Brief — Convert every line of the data below into a JSON list of strings, one string per line, leaving out blank lines.

Task input —
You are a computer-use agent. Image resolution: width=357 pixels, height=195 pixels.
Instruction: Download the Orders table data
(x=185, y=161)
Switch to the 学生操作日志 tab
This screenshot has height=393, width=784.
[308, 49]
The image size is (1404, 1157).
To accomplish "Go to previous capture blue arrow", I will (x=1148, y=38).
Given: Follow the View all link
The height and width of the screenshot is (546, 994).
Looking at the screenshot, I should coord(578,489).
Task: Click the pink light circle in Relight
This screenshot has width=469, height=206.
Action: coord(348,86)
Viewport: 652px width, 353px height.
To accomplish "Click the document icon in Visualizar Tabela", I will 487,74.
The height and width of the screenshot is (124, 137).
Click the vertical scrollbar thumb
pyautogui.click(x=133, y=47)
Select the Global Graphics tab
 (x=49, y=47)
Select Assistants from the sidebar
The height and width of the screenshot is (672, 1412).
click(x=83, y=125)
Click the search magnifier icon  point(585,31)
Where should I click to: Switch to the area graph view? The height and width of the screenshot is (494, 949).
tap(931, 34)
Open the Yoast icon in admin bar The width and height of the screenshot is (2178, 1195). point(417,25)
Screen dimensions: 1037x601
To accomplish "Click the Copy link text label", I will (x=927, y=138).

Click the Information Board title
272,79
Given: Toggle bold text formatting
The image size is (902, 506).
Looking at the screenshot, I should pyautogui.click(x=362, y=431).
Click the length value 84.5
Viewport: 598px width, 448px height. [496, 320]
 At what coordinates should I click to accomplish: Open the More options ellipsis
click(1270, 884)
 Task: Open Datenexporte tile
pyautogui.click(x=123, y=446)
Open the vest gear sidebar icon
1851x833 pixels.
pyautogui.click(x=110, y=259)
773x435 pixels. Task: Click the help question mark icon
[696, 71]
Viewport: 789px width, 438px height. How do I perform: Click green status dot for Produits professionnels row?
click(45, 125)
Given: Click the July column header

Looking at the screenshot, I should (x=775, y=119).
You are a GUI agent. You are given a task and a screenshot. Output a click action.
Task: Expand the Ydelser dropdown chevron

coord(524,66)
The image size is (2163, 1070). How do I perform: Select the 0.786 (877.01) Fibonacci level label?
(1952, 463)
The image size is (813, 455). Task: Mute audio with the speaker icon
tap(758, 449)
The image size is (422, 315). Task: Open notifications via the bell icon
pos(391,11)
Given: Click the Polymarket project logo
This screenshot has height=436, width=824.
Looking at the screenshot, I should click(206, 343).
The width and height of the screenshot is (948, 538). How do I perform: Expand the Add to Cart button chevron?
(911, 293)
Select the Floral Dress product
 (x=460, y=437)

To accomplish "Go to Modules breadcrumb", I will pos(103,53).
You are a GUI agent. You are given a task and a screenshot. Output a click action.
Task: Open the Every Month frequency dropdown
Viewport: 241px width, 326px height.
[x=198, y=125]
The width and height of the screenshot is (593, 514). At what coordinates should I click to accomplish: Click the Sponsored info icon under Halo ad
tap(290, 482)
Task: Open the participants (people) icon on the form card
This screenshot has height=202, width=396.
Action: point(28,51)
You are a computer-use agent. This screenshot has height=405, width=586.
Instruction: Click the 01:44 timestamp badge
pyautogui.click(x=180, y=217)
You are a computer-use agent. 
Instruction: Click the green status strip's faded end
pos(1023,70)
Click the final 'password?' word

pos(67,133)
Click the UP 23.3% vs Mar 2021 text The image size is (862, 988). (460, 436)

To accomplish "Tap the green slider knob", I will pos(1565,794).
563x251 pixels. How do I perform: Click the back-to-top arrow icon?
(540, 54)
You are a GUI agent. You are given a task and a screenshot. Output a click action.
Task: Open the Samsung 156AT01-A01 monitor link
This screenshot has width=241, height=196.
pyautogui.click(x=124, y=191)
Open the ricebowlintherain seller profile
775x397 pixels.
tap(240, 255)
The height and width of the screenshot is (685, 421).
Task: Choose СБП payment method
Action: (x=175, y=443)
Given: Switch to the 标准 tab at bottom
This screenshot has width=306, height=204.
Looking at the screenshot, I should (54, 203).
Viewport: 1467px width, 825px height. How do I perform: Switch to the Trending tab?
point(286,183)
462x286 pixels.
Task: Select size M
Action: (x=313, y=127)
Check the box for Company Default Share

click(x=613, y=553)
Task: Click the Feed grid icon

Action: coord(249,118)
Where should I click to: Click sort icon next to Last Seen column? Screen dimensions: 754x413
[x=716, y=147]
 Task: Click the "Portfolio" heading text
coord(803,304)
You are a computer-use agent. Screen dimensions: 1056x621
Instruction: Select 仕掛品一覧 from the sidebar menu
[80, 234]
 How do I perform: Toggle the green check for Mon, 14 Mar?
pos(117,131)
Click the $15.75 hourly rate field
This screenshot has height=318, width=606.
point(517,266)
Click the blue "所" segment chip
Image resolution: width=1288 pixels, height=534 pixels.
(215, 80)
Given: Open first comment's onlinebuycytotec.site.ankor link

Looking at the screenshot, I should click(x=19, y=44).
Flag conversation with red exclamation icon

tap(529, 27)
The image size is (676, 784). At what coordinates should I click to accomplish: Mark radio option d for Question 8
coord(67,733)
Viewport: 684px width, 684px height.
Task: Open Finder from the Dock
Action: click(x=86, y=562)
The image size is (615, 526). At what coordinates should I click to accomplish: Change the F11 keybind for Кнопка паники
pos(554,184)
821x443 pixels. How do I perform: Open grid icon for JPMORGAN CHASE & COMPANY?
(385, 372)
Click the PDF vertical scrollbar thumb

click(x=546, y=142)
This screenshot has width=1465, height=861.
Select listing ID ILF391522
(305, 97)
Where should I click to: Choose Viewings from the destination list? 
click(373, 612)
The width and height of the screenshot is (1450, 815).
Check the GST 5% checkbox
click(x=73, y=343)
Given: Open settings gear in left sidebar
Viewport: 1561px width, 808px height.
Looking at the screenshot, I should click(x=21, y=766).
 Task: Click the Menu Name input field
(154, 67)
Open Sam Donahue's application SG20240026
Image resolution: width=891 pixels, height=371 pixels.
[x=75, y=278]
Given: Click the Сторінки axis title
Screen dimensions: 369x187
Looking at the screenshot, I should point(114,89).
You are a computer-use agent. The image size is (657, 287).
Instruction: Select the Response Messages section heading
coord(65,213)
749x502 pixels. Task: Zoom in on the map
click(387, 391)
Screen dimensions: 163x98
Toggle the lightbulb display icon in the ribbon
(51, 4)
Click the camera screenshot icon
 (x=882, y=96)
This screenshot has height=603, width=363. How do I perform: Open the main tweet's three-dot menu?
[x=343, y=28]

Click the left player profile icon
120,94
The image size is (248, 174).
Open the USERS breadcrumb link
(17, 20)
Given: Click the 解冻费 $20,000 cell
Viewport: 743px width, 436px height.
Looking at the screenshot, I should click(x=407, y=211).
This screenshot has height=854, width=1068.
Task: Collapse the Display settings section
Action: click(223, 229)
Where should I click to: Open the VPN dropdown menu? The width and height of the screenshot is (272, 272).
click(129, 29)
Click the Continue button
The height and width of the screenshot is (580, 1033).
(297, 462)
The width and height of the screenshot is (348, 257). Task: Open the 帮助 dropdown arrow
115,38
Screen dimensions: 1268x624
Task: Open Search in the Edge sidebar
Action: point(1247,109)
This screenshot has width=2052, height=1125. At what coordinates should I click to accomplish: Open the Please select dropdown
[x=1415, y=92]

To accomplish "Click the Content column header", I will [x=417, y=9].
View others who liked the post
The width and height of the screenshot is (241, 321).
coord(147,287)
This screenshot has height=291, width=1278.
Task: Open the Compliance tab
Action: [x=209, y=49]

Expected output —
[
  "You are a computer-use agent. Image resolution: width=357 pixels, height=195 pixels.",
  "Instruction: Download the Orders table data",
  "(x=185, y=161)",
  "Switch to the 学生操作日志 tab",
  "This screenshot has height=393, width=784.",
  "[308, 49]",
  "The image size is (1404, 1157).",
  "To accomplish \"Go to previous capture blue arrow\", I will (x=1148, y=38).",
  "Given: Follow the View all link",
  "The height and width of the screenshot is (546, 994).",
  "Looking at the screenshot, I should coord(578,489).",
  "Task: Click the pink light circle in Relight",
  "This screenshot has width=469, height=206.",
  "Action: coord(348,86)",
  "Viewport: 652px width, 353px height.",
  "To accomplish \"Click the document icon in Visualizar Tabela\", I will 487,74.",
  "The height and width of the screenshot is (124, 137).",
  "Click the vertical scrollbar thumb",
  "pyautogui.click(x=133, y=47)",
  "Select the Global Graphics tab",
  " (x=49, y=47)",
  "Select Assistants from the sidebar",
  "The height and width of the screenshot is (672, 1412).",
  "click(x=83, y=125)",
  "Click the search magnifier icon  point(585,31)",
  "Where should I click to: Switch to the area graph view? The height and width of the screenshot is (494, 949).",
  "tap(931, 34)",
  "Open the Yoast icon in admin bar The width and height of the screenshot is (2178, 1195). point(417,25)",
  "Screen dimensions: 1037x601",
  "To accomplish \"Click the Copy link text label\", I will (x=927, y=138).",
  "Click the Information Board title",
  "272,79",
  "Given: Toggle bold text formatting",
  "The image size is (902, 506).",
  "Looking at the screenshot, I should pyautogui.click(x=362, y=431).",
  "Click the length value 84.5",
  "Viewport: 598px width, 448px height. [496, 320]",
  " At what coordinates should I click to accomplish: Open the More options ellipsis",
  "click(1270, 884)",
  " Task: Open Datenexporte tile",
  "pyautogui.click(x=123, y=446)",
  "Open the vest gear sidebar icon",
  "1851x833 pixels.",
  "pyautogui.click(x=110, y=259)",
  "773x435 pixels. Task: Click the help question mark icon",
  "[696, 71]",
  "Viewport: 789px width, 438px height. How do I perform: Click green status dot for Produits professionnels row?",
  "click(45, 125)",
  "Given: Click the July column header",
  "Looking at the screenshot, I should (x=775, y=119).",
  "You are a GUI agent. You are given a task and a screenshot. Output a click action.",
  "Task: Expand the Ydelser dropdown chevron",
  "coord(524,66)",
  "The image size is (2163, 1070). How do I perform: Select the 0.786 (877.01) Fibonacci level label?",
  "(1952, 463)",
  "The image size is (813, 455). Task: Mute audio with the speaker icon",
  "tap(758, 449)",
  "The image size is (422, 315). Task: Open notifications via the bell icon",
  "pos(391,11)",
  "Given: Click the Polymarket project logo",
  "This screenshot has height=436, width=824.",
  "Looking at the screenshot, I should click(206, 343).",
  "The width and height of the screenshot is (948, 538). How do I perform: Expand the Add to Cart button chevron?",
  "(911, 293)",
  "Select the Floral Dress product",
  " (x=460, y=437)",
  "To accomplish \"Go to Modules breadcrumb\", I will pos(103,53).",
  "You are a GUI agent. You are given a task and a screenshot. Output a click action.",
  "Task: Open the Every Month frequency dropdown",
  "Viewport: 241px width, 326px height.",
  "[x=198, y=125]",
  "The width and height of the screenshot is (593, 514). At what coordinates should I click to accomplish: Click the Sponsored info icon under Halo ad",
  "tap(290, 482)",
  "Task: Open the participants (people) icon on the form card",
  "This screenshot has height=202, width=396.",
  "Action: point(28,51)",
  "You are a computer-use agent. This screenshot has height=405, width=586.",
  "Instruction: Click the 01:44 timestamp badge",
  "pyautogui.click(x=180, y=217)",
  "You are a computer-use agent. ",
  "Instruction: Click the green status strip's faded end",
  "pos(1023,70)",
  "Click the final 'password?' word",
  "pos(67,133)",
  "Click the UP 23.3% vs Mar 2021 text The image size is (862, 988). (460, 436)",
  "To accomplish \"Tap the green slider knob\", I will pos(1565,794).",
  "563x251 pixels. How do I perform: Click the back-to-top arrow icon?",
  "(540, 54)",
  "You are a GUI agent. You are given a task and a screenshot. Output a click action.",
  "Task: Open the Samsung 156AT01-A01 monitor link",
  "This screenshot has width=241, height=196.",
  "pyautogui.click(x=124, y=191)",
  "Open the ricebowlintherain seller profile",
  "775x397 pixels.",
  "tap(240, 255)",
  "The height and width of the screenshot is (685, 421).",
  "Task: Choose СБП payment method",
  "Action: (x=175, y=443)",
  "Given: Switch to the 标准 tab at bottom",
  "This screenshot has width=306, height=204.",
  "Looking at the screenshot, I should (54, 203).",
  "Viewport: 1467px width, 825px height. How do I perform: Switch to the Trending tab?",
  "point(286,183)",
  "462x286 pixels.",
  "Task: Select size M",
  "Action: (x=313, y=127)",
  "Check the box for Company Default Share",
  "click(x=613, y=553)",
  "Task: Click the Feed grid icon",
  "Action: coord(249,118)",
  "Where should I click to: Click sort icon next to Last Seen column? Screen dimensions: 754x413",
  "[x=716, y=147]",
  " Task: Click the \"Portfolio\" heading text",
  "coord(803,304)",
  "You are a computer-use agent. Screen dimensions: 1056x621",
  "Instruction: Select 仕掛品一覧 from the sidebar menu",
  "[80, 234]",
  " How do I perform: Toggle the green check for Mon, 14 Mar?",
  "pos(117,131)",
  "Click the $15.75 hourly rate field",
  "This screenshot has height=318, width=606.",
  "point(517,266)",
  "Click the blue \"所\" segment chip",
  "Image resolution: width=1288 pixels, height=534 pixels.",
  "(215, 80)",
  "Given: Open first comment's onlinebuycytotec.site.ankor link",
  "Looking at the screenshot, I should click(x=19, y=44).",
  "Flag conversation with red exclamation icon",
  "tap(529, 27)",
  "The image size is (676, 784). At what coordinates should I click to accomplish: Mark radio option d for Question 8",
  "coord(67,733)",
  "Viewport: 684px width, 684px height.",
  "Task: Open Finder from the Dock",
  "Action: click(x=86, y=562)",
  "The image size is (615, 526). At what coordinates should I click to accomplish: Change the F11 keybind for Кнопка паники",
  "pos(554,184)",
  "821x443 pixels. How do I perform: Open grid icon for JPMORGAN CHASE & COMPANY?",
  "(385, 372)",
  "Click the PDF vertical scrollbar thumb",
  "click(x=546, y=142)",
  "This screenshot has width=1465, height=861.",
  "Select listing ID ILF391522",
  "(305, 97)",
  "Where should I click to: Choose Viewings from the destination list? ",
  "click(373, 612)",
  "The width and height of the screenshot is (1450, 815).",
  "Check the GST 5% checkbox",
  "click(x=73, y=343)",
  "Given: Open settings gear in left sidebar",
  "Viewport: 1561px width, 808px height.",
  "Looking at the screenshot, I should click(x=21, y=766).",
  " Task: Click the Menu Name input field",
  "(154, 67)",
  "Open Sam Donahue's application SG20240026",
  "Image resolution: width=891 pixels, height=371 pixels.",
  "[x=75, y=278]",
  "Given: Click the Сторінки axis title",
  "Screen dimensions: 369x187",
  "Looking at the screenshot, I should point(114,89).",
  "You are a computer-use agent. The image size is (657, 287).",
  "Instruction: Select the Response Messages section heading",
  "coord(65,213)",
  "749x502 pixels. Task: Zoom in on the map",
  "click(387, 391)",
  "Screen dimensions: 163x98",
  "Toggle the lightbulb display icon in the ribbon",
  "(51, 4)",
  "Click the camera screenshot icon",
  " (x=882, y=96)",
  "This screenshot has height=603, width=363. How do I perform: Open the main tweet's three-dot menu?",
  "[x=343, y=28]",
  "Click the left player profile icon",
  "120,94",
  "The image size is (248, 174).",
  "Open the USERS breadcrumb link",
  "(17, 20)",
  "Given: Click the 解冻费 $20,000 cell",
  "Viewport: 743px width, 436px height.",
  "Looking at the screenshot, I should click(x=407, y=211).",
  "This screenshot has height=854, width=1068.",
  "Task: Collapse the Display settings section",
  "Action: click(223, 229)",
  "Where should I click to: Open the VPN dropdown menu? The width and height of the screenshot is (272, 272).",
  "click(129, 29)",
  "Click the Continue button",
  "The height and width of the screenshot is (580, 1033).",
  "(297, 462)",
  "The width and height of the screenshot is (348, 257). Task: Open the 帮助 dropdown arrow",
  "115,38",
  "Screen dimensions: 1268x624",
  "Task: Open Search in the Edge sidebar",
  "Action: point(1247,109)",
  "This screenshot has width=2052, height=1125. At what coordinates should I click to accomplish: Open the Please select dropdown",
  "[x=1415, y=92]",
  "To accomplish \"Click the Content column header\", I will [x=417, y=9].",
  "View others who liked the post",
  "The width and height of the screenshot is (241, 321).",
  "coord(147,287)",
  "This screenshot has height=291, width=1278.",
  "Task: Open the Compliance tab",
  "Action: [x=209, y=49]"
]